What struck me was that the protestors at the Los Angeles temple had succumbed to the natural tendency to construct a straw man as a target for their outrage - and their reviling. (I say "straw man" intentionally, since the Mormon vote was only a minority of the vote. Perhaps it was the most visible and became the public face for many, but those who voted for the proposition came from many backgrounds and religious denominations - many.) The protesters created a monolithic Mormon caricature and directed their anger at that symbolic target - embodied in our temple. What struck me most forcefully, however, is that as a result of their inability to avoid reviling, these people were acting exactly like the caricature they had created. They were "haters" in every sense of the word - FAR more so than the people and the organization they were protesting. It took police officers deployed on the grounds to stop a riot, something that was not an issue from those they labeled "haters".

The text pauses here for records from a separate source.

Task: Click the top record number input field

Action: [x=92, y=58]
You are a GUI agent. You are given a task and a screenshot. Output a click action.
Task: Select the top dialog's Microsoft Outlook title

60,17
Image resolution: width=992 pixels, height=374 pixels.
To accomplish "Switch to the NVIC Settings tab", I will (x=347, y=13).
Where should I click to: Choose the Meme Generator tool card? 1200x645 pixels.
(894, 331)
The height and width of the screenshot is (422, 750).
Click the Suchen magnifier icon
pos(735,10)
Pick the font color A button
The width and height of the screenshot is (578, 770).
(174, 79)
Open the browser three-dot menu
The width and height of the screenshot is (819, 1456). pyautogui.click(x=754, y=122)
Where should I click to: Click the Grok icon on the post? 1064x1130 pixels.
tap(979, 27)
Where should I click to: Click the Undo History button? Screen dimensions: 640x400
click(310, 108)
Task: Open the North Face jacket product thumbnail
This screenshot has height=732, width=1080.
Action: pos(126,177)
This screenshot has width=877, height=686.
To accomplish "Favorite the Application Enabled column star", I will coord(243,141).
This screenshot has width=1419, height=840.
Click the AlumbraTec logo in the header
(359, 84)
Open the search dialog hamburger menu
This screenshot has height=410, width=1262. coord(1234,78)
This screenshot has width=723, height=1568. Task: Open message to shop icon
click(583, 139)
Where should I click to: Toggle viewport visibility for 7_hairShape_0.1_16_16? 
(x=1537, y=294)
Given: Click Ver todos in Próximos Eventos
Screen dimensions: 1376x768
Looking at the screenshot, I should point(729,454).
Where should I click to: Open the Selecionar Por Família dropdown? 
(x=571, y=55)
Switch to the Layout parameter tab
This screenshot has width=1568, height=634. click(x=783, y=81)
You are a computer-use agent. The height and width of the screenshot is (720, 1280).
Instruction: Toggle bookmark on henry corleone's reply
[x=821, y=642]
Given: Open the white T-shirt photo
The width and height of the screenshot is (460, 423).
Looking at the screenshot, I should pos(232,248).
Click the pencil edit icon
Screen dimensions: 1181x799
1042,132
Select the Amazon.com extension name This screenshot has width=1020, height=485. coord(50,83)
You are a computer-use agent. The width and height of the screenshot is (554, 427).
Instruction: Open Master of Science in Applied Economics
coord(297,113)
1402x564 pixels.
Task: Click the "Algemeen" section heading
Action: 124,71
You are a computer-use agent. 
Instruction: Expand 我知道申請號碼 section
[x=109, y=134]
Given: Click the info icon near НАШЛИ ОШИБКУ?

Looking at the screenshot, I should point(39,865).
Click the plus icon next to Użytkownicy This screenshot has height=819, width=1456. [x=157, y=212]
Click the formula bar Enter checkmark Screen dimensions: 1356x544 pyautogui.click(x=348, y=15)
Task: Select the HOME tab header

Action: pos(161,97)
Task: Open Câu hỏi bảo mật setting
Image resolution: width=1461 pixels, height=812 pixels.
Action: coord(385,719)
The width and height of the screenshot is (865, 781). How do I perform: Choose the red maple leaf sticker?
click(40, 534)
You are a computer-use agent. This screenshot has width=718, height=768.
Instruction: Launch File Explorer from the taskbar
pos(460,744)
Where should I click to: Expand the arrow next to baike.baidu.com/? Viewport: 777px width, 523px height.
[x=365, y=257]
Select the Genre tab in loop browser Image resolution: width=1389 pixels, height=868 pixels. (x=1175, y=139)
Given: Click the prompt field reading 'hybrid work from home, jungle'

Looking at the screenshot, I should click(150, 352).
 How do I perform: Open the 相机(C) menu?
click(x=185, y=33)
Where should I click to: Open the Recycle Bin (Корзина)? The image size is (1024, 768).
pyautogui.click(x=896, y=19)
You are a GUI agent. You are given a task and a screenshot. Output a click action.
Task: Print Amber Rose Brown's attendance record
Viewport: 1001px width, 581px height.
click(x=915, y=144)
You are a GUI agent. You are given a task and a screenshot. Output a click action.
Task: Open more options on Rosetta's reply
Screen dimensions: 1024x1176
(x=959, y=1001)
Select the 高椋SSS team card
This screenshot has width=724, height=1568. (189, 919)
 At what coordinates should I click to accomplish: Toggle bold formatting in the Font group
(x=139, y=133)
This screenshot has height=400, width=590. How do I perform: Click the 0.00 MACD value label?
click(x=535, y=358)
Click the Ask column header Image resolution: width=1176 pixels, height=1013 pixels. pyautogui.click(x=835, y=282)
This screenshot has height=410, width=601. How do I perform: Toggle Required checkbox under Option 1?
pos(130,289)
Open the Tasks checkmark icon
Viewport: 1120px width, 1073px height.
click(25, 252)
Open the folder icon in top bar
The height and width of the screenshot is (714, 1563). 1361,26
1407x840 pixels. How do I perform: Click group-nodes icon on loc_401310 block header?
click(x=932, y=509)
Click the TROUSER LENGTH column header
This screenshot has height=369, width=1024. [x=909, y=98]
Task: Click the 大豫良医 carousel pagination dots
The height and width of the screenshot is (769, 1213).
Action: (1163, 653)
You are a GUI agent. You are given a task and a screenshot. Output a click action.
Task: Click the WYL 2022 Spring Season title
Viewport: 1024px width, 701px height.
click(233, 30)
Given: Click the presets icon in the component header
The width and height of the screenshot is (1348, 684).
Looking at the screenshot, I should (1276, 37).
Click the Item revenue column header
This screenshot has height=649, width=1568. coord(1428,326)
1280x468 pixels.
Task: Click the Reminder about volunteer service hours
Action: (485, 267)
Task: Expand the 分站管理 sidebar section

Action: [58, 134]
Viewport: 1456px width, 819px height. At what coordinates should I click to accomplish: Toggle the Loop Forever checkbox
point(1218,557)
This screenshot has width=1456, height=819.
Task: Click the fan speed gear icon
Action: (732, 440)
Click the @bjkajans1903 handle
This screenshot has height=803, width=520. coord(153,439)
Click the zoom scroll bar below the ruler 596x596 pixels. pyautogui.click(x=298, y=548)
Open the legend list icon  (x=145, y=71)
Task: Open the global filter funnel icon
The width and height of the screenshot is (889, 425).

I have never understood the admonition, "Revile not," more than I have this week. When I made this resolution, I understood that reviling stands in opposition to love and the pursuit of perfection, but even last week I did not understand how completely and overwhelmingly opposed to the Plan of Salvation succumbing to reviling truly is.
I don't want to become like the protesters I saw this week. I don't want my life to be consumed by hate, especially hate that is directed largely at a caricature. I don't want to fill my heart with hatred and anger toward an entire group of people simply because I disagree with their moral and political views - no matter how repugnant I find those views. Most of all, with all my heart, I do not want to become the mirror image of the caricature I am protesting.
I do not write this post in an attitude of reviling. I write it hoping somehow that those who are now in the gall of bitterness and anger and even hate (ON BOTH SIDES) will recognize the destructiveness of that path, examine the result of continued reviling and commit to follow the Savior's admonition (no matter their moral and political beliefs) in Matthew 5:44-47 to:
Love your enemies, bless them that curse you, do good to them that hate you, and pray for them which despitefully use you, and persecute you;
That ye may be the children of your Father which is in heaven: for he maketh his sun to rise on the evil and on the good, and sendeth rain on the just and on the unjust.
For if ye love them which love you, what reward have ye? do not even the publicans the same?
I have come to believe that the only way to rise above the natural tendency to revile and hate is found in the verse I quoted in my post on Wednesday (1 John 4:19):
We love him, because he first loved us.
May we first love those who revile us.